Wear and Phase Transformation of Medium-Carbon Nanostructured Bainitic Steel Under Dry Sliding for Automotive and Rail Applications
摘要
In this study, the dry-sliding wear behavior of medium-carbon nanostructured bainitic steel was investigated. The increasing demand for strong, tough, and wear-resistant materials in automotive and rail applications has made bainitic steel with retained austenite a promising option. X-ray diffraction (XRD) confirmed the presence and quantified the volume fraction of retained austenite, while optical, scanning electron microscopy (SEM) and transmission electron microscopy (TEM) analyses revealed a fine bainitic matrix with dispersed retained austenite films. Wear behavior was investigated under varying normal loads (15 to 60 N) and sliding distances from 1500 to 4500 m, revealing an increase in specific wear rate from 2.45 × 10−6 to 3.11 × 10−6 mm3/N m. The wear mechanisms evolved with increasing load and sliding distance, transitioning from grooves and localized detachment at lower loads to delamination and oxidative wear at higher loads. Quantitative hardness measurements showed an increase from 610 ± 7 to 665 ± 6 HV (D70 sample) and from 627 ± 6 to 690 ± 8 HV (D80 sample) after wear, indicating significant work hardening.

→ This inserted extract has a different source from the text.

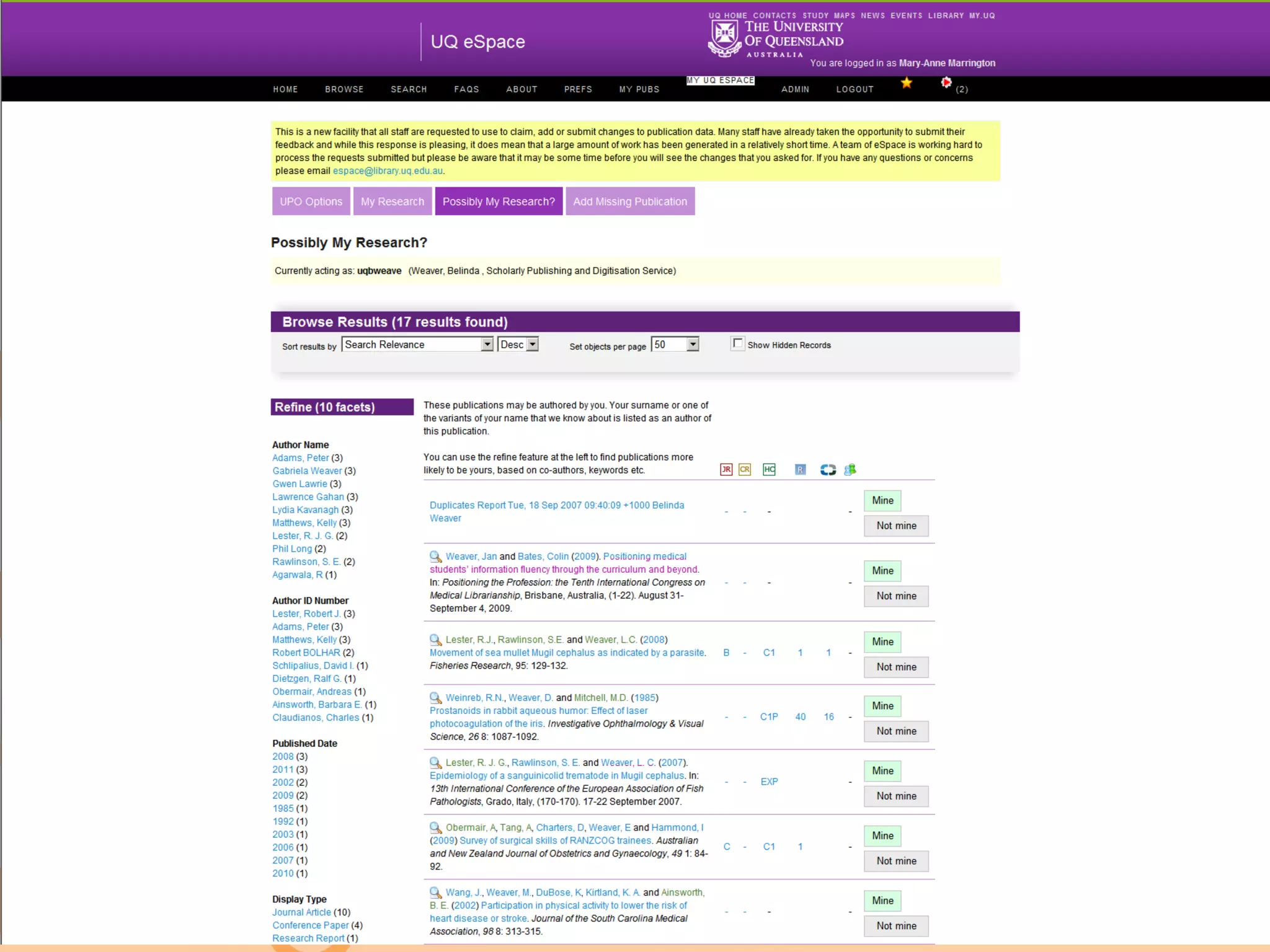The height and width of the screenshot is (952, 1270).
Task: Refine by author Gabriela Weaver
Action: tap(307, 471)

Importantly, phase transformation was detected early during wear, with retained austenite content decreasing due to wear-assisted strain-induced martensitic transformation. Electron backscatter diffraction (EBSD) and transmission electron microscopy (TEM) analyses of worn surfaces provided direct evidence of this transformation, revealing the formation of martensitic phases and microstructural refinement at the wear interface. This transformation intensified with increasing load and sliding distance, culminating in the near-complete disappearance of retained austenite at the highest test conditions, thereby enhancing surface hardness and wear resistance.